Your robot colleague. You take him to the pub — he opens up his metal casing after too many beers, liquid spills, he can go again. He knows it’s Monday, but he can’t feel it’s Monday. So, he’s in the midweek swing of things, every working day. He doesn’t need to put his own jarring music playlist on to work — and he’s totally indifferent to yours.
At the moment, attention in the world of work is pretty absorbed by generative AI. But while we’re talking prompts and productivity hacks, the number of physical robots entering and changing the workplace is rising too.
Amazon’s Millionth Robot
In July, Amazon announced that it had deployed its millionth robot, delivered to a fulfilment centre in Japan in June.
Robots in the workplace now do a lot of the heavy lifting — literally. Some handle up to 1,250 pounds at a time in Amazon’s packaging processes. They’re involved in around 75% of customer orders, so it’s highly likely your latest parcel was picked, packed, or carried by a robot.

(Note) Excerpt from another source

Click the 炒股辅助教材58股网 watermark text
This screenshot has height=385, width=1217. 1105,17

The Robot With a Sense of Touch
This year, Amazon introduced its first robot with a sense of touch — the Vulcan.
Typically, robots are numb, which is why we’ve all seen (and laughed at) those clips of them meeting an unexpected object and repeatedly crashing into it. But not the Vulcan.
It can feel when it comes into contact with something. It can sense how much space is in a storage compartment, move objects around to make room for another, and even understand how much force it’s applying to avoid damage.

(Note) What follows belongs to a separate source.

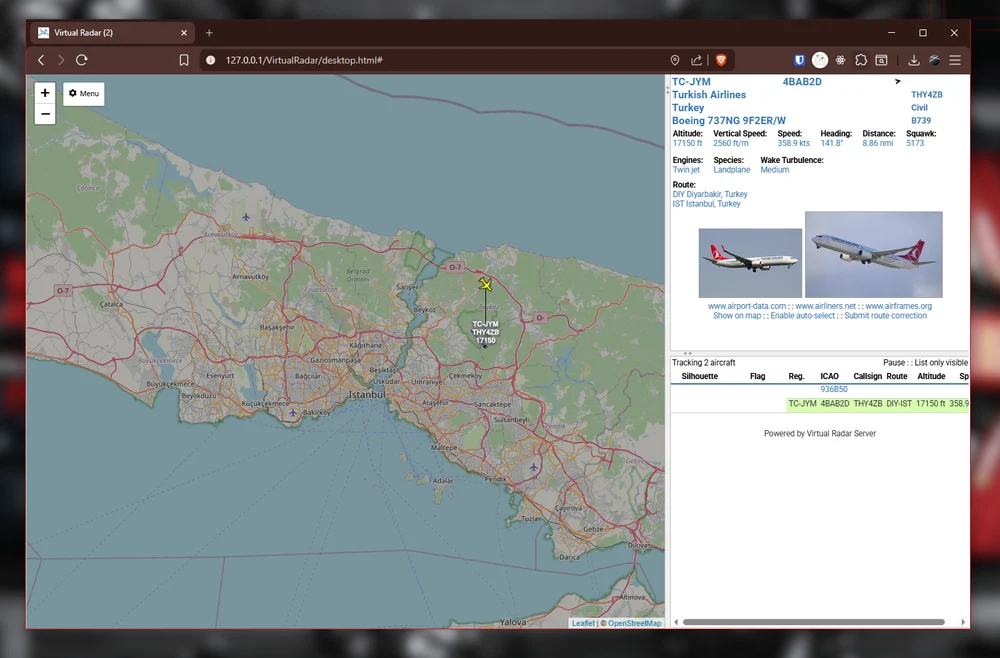Zoom in on the map

[x=45, y=93]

The Vulcan uses “end of arm tooling” to do this — something that resembles a ruler stuck onto hair straighteners. For picking up items, it uses a suction cup and an onboard camera.
Currently, the Vulcan can pick up around three-quarters of the products that Amazon offers. And when it can’t, it does what many humans struggle to do — it asks for help. Then, a human employee steps in to lend a hand.
How Robots in the Workplace Could Change the Career Landscape
Amazon says that Vulcan is there to help humans work more comfortably — it reaches high and low, so people can focus on tasks at a mid-level height.
They also say it’s a job creator, introducing new roles like on-site maintenance engineers and robotic floor monitors.
Understandably, though, not everyone is convinced. A fulfilment associate isn’t automatically going to become a maintenance engineer. As robots in the workplace continue to grow in number, the conversation about automation, skills, and opportunity needs to grow with it.
Let’s Stay Curious
LinkedIn is full of people worrying about AI — or maybe that’s just my algorithm. But there seems to be less noise about physical robots in the workplace.
Maybe sci-fi prepared us for this. We’ve been bracing for (hopefully friendly) Terminators and Cybermen for decades.
Or maybe it says something about us. When robots take over manual labour, we accept it. But when AI takes over creative work — art, writing, research — that feels more personal. The panic isn’t just about job loss; it’s about identity. Perhaps the real story here isn’t about the robots at all. It’s about how we measure the value of human work — and how curious we’re willing to stay as the lines blur.